Sunday, November 19, 2017

Bringing a Stage Play to the Screen



For a long time, "Mourning Becomes Electra," which premiered on this day in 1947, was treated like a cinematic afterthought.

It was seldom seen on TV and unavailable in video tape or any comparable format (such as laserdisc) until it was finally released on DVD about a dozen years ago.

Why was that?

Well, it could have been the movie's performance at the box office. It lost more than $2.3 million.

I've read some reviews in which critics dismissed it as "stagey" and "wordy." I could understand that being a problem today. If it seemed that way to critics 70 years ago, I can only imagine what today's critics would say.

But it was adapted from a play written by Eugene O'Neill so it was to be expected that it would seem stagey. After all most of the action took place on a single set. And it would also be expected that it would be wordy. Plays tend to be driven by dialogue, not flashy explosions or car chases.

And, for its time, the movie was rather long — nearly three hours. But when it performed poorly at the box office and failed to win an Oscar, RKO Pictures made a decision that made matters worse — to slice about an hour from the film and re–release it. The original version, while long, made sense; the chopped–up version did not.

Fortunately, the movie has been restored to its original length — and, while it is not ordinarily my policy to promote a particular TV network, I must say that you can count on seeing that original version on Turner Classic Movies, which airs it fairly frequently. That is where I saw it, and I was impressed.

As a matter of fact, TCM will be showing the restored version on Tuesday, Nov. 28 at 3 p.m. (Central). Do not — I repeat, do not — watch the pared–down version. You have been warned.

In case you aren't familiar with the background of the movie, it was an adaptation of O'Neill's 1931 play that was, in turn, a re–telling of Aeschylus' Greek play "Oresteia" set in post–Civil War America.

Rosalind Russell's performance as Lavinia was so good it was a foregone conclusion she would win an Oscar; according to Oscar lore, when the Best Actress nominees were recited but before the winner was named, Russell rose from her seat, only to sink back down in it when it was announced that Loretta Young had won for "The Farmer's Daughter."

The comedic actress was nominated for Best Actress four times but never won.

Michael Redgrave was nominated for Best Actor that year but lost to Ronald Colman in "A Double Life." That was a pity, too, because it was his only Oscar nomination in a long and distinguished career on the stage and screen.

Redgrave, incidentally, is the only Best Actor nominee to have two daughters who were both nominated for Best Actress as well.
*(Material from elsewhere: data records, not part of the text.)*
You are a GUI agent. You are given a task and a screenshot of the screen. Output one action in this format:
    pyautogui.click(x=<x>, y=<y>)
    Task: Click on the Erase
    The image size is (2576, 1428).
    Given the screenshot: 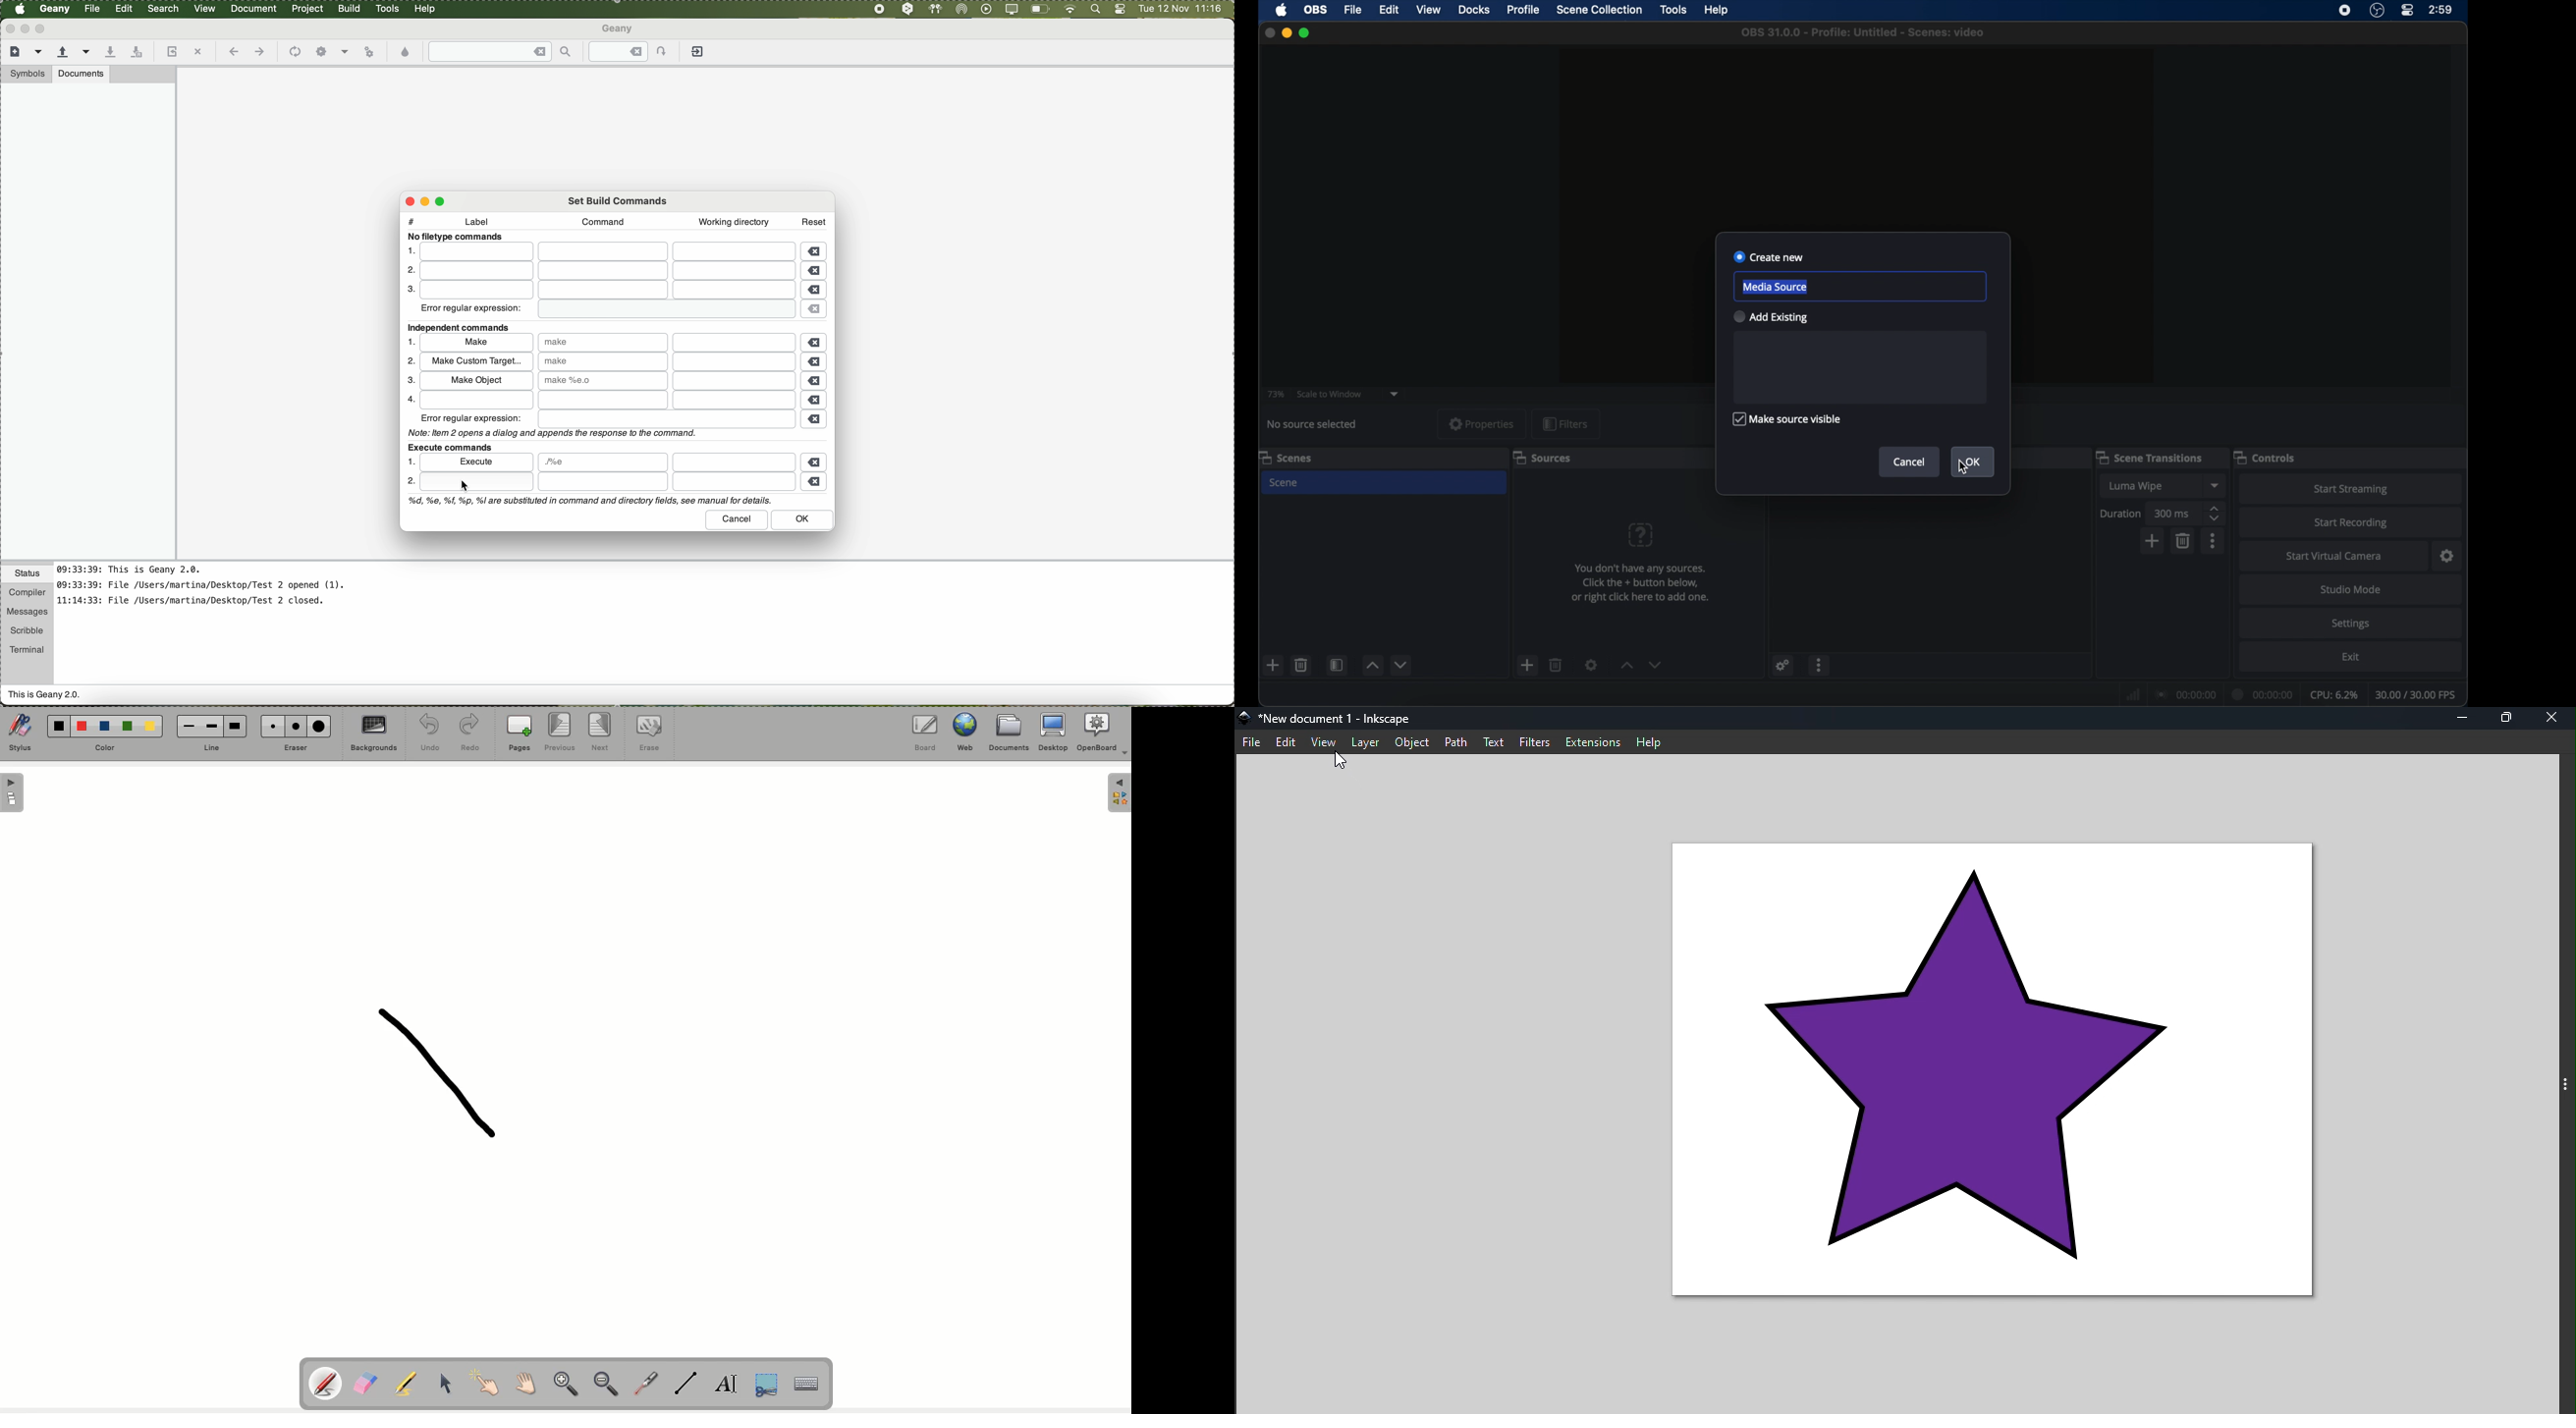 What is the action you would take?
    pyautogui.click(x=649, y=735)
For some Russell's performance may seem overblown, and maybe it was, but I thought the character called for some of that, and Russell was good at it — better than Katharine Hepburn or Bette Davis, both of whom reportedly were considered for the role.

Kirk Douglas and Raymond Massey were great, as always. In fact, the acting on the whole was superb.

O'Neill's play has long been regarded a jewel of the modern American stage so it was no surprise to me that the actors turned in top–notch performances, and that can be enthralling on the stage, where the play can easily run twice as long as the movie.

Producer/director Dudley Nichols adapted the play for the screen, and as a writer I can appreciate his fealty to the original work. If you have ever seen the play and the movie, you know he tried to resist the temptation to stray from O'Neill's work.

But that may have worked against him. As New York Times film critic Bosley Crowther observed in his review, "It is one thing to watch a group of actors hiss and scream their deep emotions on a stage; it is quite something else to see the same thing done at great length by a group of photographs."

Motion pictures were still evolving in 1947, and filming adaptations of plays was still something of a mystery for many. That is why so many such movies appear now to be little more than films of stage productions — because that is essentially what they were. Shakespeare's plays have always been great on the stage, but it took considerable adaptation and experimentation to successfully bring them to the silver screen.

That was still a problem for O'Neill's plays 15 years later. By all accounts, director Sidney Lumet did a great job with "Long Day's Journey Into Night" — it even brought Katharine Hepburn an Oscar nomination — but, because that play, too, was largely confined to one set, even Lumet could not break past the impression that he had filmed a stage production.